____ EXCERPT TO READ

3.1.3. Mapping Methods to Research Questions: A Pluralist Programme
Table 3 presents a systematic mapping of method types to question types, demonstrating that different research questions require different methodological approaches. The mapping is structured to highlight the epistemic strengths and limitations of each combination, supporting the broader argument that methodological pluralism is not an abdication of standards but a more demanding standard than methodological monism.

Table 3. Mapping of Research Question Types to Suitable Methods, Strengths, and Limitations

Note:
RCT = Randomised Controlled Trial
SEM = Structural Equation Modelling
PLS-SEM = Partial Least Squares SEM
CB-SEM = Covariance-Based SEM
DSGE = Dynamic Stochastic General Equilibrium.
The mapping is indicative rather than exhaustive, and combinations of methods often outperform single-method designs.

________
____ DATA PROVIDED

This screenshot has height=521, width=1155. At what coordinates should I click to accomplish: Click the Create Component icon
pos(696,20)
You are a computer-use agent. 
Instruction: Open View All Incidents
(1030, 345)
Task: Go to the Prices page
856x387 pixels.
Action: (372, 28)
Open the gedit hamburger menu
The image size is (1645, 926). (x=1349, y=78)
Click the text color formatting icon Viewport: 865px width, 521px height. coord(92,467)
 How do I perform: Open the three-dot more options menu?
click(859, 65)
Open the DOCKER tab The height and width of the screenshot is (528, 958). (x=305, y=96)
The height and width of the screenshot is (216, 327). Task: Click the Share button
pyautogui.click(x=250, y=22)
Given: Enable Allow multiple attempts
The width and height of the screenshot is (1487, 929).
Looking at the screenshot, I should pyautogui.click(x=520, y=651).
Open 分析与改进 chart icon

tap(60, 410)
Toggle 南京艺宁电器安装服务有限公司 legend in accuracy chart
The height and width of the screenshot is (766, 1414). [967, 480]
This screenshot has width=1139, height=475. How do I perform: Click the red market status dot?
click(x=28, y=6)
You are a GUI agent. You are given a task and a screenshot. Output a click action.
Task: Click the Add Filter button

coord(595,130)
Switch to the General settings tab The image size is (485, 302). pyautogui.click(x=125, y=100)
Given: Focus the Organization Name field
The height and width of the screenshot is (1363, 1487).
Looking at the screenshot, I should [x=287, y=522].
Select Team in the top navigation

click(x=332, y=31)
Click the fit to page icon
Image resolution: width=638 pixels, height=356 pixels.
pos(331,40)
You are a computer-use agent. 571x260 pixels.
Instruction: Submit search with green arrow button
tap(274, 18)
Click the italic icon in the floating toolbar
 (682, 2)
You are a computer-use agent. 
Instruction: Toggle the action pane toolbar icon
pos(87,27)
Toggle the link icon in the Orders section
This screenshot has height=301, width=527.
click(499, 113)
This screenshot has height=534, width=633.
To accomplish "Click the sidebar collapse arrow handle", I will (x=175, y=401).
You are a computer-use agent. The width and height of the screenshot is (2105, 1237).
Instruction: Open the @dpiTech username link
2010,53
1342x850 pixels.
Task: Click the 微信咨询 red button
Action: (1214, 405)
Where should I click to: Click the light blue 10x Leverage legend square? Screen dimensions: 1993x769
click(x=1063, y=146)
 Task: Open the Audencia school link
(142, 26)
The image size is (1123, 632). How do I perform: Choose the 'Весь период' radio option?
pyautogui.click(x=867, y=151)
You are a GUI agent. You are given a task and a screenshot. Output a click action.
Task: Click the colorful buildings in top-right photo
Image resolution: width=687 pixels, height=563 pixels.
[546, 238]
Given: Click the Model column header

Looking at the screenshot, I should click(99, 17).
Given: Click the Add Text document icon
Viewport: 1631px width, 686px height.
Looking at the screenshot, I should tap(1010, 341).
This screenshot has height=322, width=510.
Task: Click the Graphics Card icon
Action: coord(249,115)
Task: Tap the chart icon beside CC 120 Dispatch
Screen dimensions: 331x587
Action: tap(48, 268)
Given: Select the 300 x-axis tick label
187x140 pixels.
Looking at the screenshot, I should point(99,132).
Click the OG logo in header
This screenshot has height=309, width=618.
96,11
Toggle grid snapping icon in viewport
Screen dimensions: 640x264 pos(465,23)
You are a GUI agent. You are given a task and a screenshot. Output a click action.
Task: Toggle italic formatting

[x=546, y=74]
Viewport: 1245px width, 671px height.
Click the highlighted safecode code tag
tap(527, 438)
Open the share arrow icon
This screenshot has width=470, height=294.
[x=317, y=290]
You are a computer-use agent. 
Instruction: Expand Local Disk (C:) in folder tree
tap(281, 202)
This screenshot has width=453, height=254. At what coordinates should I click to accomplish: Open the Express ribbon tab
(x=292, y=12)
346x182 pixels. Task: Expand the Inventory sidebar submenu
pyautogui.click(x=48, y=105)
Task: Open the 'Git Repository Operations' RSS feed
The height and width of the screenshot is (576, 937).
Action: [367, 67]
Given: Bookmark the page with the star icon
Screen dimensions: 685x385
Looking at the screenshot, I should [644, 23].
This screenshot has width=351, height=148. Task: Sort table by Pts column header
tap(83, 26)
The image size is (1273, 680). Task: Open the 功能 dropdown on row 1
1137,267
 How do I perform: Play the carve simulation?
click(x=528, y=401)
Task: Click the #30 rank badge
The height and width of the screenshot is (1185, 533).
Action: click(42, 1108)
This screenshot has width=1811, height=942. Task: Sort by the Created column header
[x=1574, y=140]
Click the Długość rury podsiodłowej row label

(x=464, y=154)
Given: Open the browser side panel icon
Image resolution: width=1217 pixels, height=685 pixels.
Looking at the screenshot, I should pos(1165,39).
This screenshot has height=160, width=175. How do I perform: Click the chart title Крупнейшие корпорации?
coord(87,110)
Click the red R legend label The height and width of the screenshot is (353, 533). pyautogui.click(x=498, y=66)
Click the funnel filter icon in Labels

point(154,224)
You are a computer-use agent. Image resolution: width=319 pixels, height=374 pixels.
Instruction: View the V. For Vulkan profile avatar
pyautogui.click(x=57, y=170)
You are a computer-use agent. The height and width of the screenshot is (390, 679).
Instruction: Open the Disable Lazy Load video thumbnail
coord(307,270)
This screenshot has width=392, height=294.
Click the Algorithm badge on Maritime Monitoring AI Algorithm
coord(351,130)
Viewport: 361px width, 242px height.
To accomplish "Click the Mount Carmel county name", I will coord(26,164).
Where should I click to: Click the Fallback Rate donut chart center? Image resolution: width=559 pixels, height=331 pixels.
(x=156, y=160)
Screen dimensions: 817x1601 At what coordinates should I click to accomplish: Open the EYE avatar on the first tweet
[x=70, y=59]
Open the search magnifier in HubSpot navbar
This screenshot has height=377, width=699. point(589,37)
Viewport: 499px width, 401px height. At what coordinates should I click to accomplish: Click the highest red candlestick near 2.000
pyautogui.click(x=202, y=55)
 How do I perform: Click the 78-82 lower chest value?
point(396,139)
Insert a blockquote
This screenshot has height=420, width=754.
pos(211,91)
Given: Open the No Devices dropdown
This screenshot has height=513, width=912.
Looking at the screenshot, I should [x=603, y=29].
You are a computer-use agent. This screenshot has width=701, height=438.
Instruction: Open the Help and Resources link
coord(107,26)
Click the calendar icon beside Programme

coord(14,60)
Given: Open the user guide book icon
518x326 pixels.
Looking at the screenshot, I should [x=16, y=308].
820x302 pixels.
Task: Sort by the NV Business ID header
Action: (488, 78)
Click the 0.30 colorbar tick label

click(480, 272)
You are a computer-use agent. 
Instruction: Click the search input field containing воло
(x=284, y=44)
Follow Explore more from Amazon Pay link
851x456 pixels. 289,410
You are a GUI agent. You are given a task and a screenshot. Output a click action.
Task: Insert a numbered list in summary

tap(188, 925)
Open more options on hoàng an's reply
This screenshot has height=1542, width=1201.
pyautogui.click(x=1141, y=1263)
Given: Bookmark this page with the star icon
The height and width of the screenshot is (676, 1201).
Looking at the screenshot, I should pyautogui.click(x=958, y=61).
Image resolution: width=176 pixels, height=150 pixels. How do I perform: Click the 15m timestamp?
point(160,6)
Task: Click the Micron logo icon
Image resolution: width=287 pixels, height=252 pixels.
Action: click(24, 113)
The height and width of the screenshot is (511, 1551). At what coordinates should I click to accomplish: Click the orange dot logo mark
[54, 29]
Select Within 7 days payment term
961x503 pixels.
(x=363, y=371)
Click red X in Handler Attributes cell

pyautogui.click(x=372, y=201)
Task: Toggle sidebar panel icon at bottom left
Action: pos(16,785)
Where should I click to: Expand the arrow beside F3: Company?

________

WRITTEN REQUEST 1:
Answer these questions using the excerpt on mapping methods to research questions:
(a) What does Table 3 map method types to?
(b) What does the abbreviation DSGE stand for?
(c) According to the note, what often outperforms single-method designs?
WRITTEN REQUEST 2:
Write the next part of the excerpt on mapping methods to research questions, picking up after its final sentence.

TASK RESPONSE 1:
(a) Question types.
(b) Dynamic Stochastic General Equilibrium.
(c) Combinations of methods.

TASK RESPONSE 2:
The pluralist program implicit in Table 3 contradicts the methodological monism that has periodically dominated academic economics, most recently in the form of RCT imperialism, which treats randomized experimental designs as the gold standard for all economic questions (Deaton & Cartwright, 2018). A randomized controlled trial is the strongest available method for identifying the average causal effect of a specific intervention on a specific outcome in a specific population. However, many economic questions are not of this form. Questions about long-run structural change, the meaning that economic actors attach to their choices, the macroeconomic dynamics of complex systems, and the institutional foundations of market exchange require different methodological resources. The use of RCT methods on questions for which they are unsuited generates not stronger but weaker evidence—evidence that has the appearance of rigour while answering the wrong question (Cartwright, 2007; Reiss, 2013).
In contrast, a philosophically grounded methodology begins with the question and selects appropriate methods. This does not require abandoning the standards of rigor; it requires applying the standards appropriate to the chosen method. The mapping in Table 3 also reveals the complementarity of methods: many of the most important economic questions can be most fruitfully addressed by combining methods, with quantitative analysis identifying patterns and qualitative analysis illuminating mechanisms, or with macro-level econometric analysis complemented by micro-level case studies (Bamberger et al., 2010). The growing use of mixed methods in applied economic research, including in the kinds of business and development research conducted in emerging economies, reflects this pluralist understanding.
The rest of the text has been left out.